** Opening DOCUMENT TEXT block **

If you are ever feeling down, you would be very lucky to come across Anya Taylor-Joy. The British-Argentinian actress radiates positivity – or more aptly, joy – from her every pore and with her every word.
That was exactly how I was feeling ahead of our first interview: feeling very down. However, I left her floral inspired London Hotel suite – where her campaign video for Viktor & Rolf played in the backdrop – having fallen into the beautiful mind and world of Anya, felling SO much better.
The world of Anya is a beautiful place, which cannot be exuded more than by how she described where the new update of the Viktor & Rolf Flowerbomb fragrance, Dew transports her to, “walking through a meadow in moonlight with dew on the grass.” I get the sense Anya is very keen on the concept of escapism or as she says, “I just really like words.”

** Closing DOCUMENT TEXT block **

**REQUIREMENT 1**:
Find every line in the records below that contains the word "Cross", and copy each of those lines.

** Opening MATERIALS PROVIDED block **

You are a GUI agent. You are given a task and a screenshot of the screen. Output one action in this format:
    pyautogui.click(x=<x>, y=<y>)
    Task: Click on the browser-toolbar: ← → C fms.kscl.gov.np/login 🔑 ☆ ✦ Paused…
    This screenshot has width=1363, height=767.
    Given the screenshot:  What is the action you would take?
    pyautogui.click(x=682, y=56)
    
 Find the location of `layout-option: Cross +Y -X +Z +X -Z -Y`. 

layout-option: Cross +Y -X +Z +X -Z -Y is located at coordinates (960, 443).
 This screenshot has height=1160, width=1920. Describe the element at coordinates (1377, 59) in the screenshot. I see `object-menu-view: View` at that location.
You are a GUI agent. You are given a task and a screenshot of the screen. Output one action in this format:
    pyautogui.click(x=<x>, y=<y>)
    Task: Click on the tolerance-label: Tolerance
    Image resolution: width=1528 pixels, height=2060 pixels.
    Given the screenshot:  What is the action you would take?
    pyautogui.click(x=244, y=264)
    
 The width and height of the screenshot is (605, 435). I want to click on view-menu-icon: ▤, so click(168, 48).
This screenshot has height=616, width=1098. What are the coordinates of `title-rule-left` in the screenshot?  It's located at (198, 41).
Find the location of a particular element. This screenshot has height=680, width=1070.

** Closing MATERIALS PROVIDED block **

**REQUIREMENT 2**:
Extend the interview with Anya Taylor-Joy, picking up right after its final sentence.

**EXERCISE OUTPUT 1**:
 Find the location of `layout-option: Cross +Y -X +Z +X -Z -Y`. 
layout-option: Cross +Y -X +Z +X -Z -Y is located at coordinates (960, 443).

**EXERCISE OUTPUT 2**:
In fact, the power of smell comes hand in hand with Anya’s journey into the world of the people she morphs into and creates a scent for each of them. “Each person is completely different but there was a very particular character that had a scent that was really important to me and that was for Thoroughbreds. Lily smelled like vodka and like a certain type of like cleaning up liquid with a dash of lemon. It was just really affrontive to the senses,” she laughs. But today, “multi-layered second skin,” is most definitely Viktor and Rolf instead of washing liquid chic.
Anya’s actively and alluring imagination has enabled her to star in some of seriously dark films and play some thoroughly layered characters. After her breakout role as a possessed young girl in The Witch, Anya went on to play the kidnapped teenager Casey in Split and then it’s sequel, Glass opposite James McAvoy’s 23 distinct personalities and now she’s breathing new, contemporary life into Jane Austen’s anti-hero, Emma.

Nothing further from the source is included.